(Stored data)

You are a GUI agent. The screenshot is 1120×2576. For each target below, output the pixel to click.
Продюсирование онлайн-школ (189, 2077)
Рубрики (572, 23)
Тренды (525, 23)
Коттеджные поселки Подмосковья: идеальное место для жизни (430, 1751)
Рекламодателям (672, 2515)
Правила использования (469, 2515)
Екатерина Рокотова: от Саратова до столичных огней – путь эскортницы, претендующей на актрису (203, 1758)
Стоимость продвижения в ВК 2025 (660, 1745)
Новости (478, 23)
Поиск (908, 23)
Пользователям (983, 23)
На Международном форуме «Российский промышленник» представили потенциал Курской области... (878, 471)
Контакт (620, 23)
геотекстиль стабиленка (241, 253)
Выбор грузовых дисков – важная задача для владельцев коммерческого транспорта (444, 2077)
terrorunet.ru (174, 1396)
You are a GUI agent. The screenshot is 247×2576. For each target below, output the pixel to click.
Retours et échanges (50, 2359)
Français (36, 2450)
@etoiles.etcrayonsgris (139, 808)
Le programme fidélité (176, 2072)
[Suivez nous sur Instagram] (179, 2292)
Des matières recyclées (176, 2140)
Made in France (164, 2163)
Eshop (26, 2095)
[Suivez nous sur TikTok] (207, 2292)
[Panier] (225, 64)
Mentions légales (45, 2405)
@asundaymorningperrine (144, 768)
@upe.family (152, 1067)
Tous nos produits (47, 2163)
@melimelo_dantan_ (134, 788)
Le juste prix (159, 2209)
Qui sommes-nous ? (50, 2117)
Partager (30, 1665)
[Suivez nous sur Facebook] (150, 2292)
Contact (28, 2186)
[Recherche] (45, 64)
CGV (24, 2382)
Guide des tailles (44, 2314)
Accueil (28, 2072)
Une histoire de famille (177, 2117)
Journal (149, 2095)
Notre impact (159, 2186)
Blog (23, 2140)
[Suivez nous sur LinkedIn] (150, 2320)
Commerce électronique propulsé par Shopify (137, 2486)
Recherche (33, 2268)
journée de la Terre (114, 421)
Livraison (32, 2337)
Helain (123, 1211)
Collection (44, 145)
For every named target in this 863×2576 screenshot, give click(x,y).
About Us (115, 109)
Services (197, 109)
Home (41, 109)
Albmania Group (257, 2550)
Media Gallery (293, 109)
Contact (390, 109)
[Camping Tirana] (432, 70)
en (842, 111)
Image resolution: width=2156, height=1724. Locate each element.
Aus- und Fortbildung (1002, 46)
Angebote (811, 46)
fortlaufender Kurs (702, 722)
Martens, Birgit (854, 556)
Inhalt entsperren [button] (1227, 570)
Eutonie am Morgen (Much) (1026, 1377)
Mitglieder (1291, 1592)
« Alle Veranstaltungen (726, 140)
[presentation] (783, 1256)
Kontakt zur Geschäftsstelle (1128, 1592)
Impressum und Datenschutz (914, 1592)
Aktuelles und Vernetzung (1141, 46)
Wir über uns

* ASSIGNED TASK *
What you return must match the data above character for character.

* ANSWER BOX *
You are a GUI agent. The screenshot is 1120×2576. For each target below, output the pixel to click.
Продюсирование онлайн-школ (189, 2077)
Рубрики (572, 23)
Тренды (525, 23)
Коттеджные поселки Подмосковья: идеальное место для жизни (430, 1751)
Рекламодателям (672, 2515)
Правила использования (469, 2515)
Екатерина Рокотова: от Саратова до столичных огней – путь эскортницы, претендующей на актрису (203, 1758)
Стоимость продвижения в ВК 2025 (660, 1745)
Новости (478, 23)
Поиск (908, 23)
Пользователям (983, 23)
На Международном форуме «Российский промышленник» представили потенциал Курской области... (878, 471)
Контакт (620, 23)
геотекстиль стабиленка (241, 253)
Выбор грузовых дисков – важная задача для владельцев коммерческого транспорта (444, 2077)
terrorunet.ru (174, 1396)
You are a GUI agent. The screenshot is 247×2576. For each target below, output the pixel to click.
Retours et échanges (50, 2359)
Français (36, 2450)
@etoiles.etcrayonsgris (139, 808)
Le programme fidélité (176, 2072)
[Suivez nous sur Instagram] (179, 2292)
Des matières recyclées (176, 2140)
Made in France (164, 2163)
Eshop (26, 2095)
[Suivez nous sur TikTok] (207, 2292)
[Panier] (225, 64)
Mentions légales (45, 2405)
@asundaymorningperrine (144, 768)
@upe.family (152, 1067)
Tous nos produits (47, 2163)
@melimelo_dantan_ (134, 788)
Le juste prix (159, 2209)
Qui sommes-nous ? (50, 2117)
Partager (30, 1665)
[Suivez nous sur Facebook] (150, 2292)
Contact (28, 2186)
[Recherche] (45, 64)
CGV (24, 2382)
Guide des tailles (44, 2314)
Accueil (28, 2072)
Une histoire de famille (177, 2117)
Journal (149, 2095)
Notre impact (159, 2186)
Blog (23, 2140)
[Suivez nous sur LinkedIn] (150, 2320)
Commerce électronique propulsé par Shopify (137, 2486)
Recherche (33, 2268)
journée de la Terre (114, 421)
Livraison (32, 2337)
Helain (123, 1211)
Collection (44, 145)
For every named target in this 863×2576 screenshot, give click(x,y).
About Us (115, 109)
Services (197, 109)
Home (41, 109)
Albmania Group (257, 2550)
Media Gallery (293, 109)
Contact (390, 109)
[Camping Tirana] (432, 70)
en (842, 111)
Image resolution: width=2156, height=1724. Locate each element.
Aus- und Fortbildung (1002, 46)
Angebote (811, 46)
fortlaufender Kurs (702, 722)
Martens, Birgit (854, 556)
Inhalt entsperren [button] (1227, 570)
Eutonie am Morgen (Much) (1026, 1377)
Mitglieder (1291, 1592)
« Alle Veranstaltungen (726, 140)
[presentation] (783, 1256)
Kontakt zur Geschäftsstelle (1128, 1592)
Impressum und Datenschutz (914, 1592)
Aktuelles und Vernetzung (1141, 46)
Wir über uns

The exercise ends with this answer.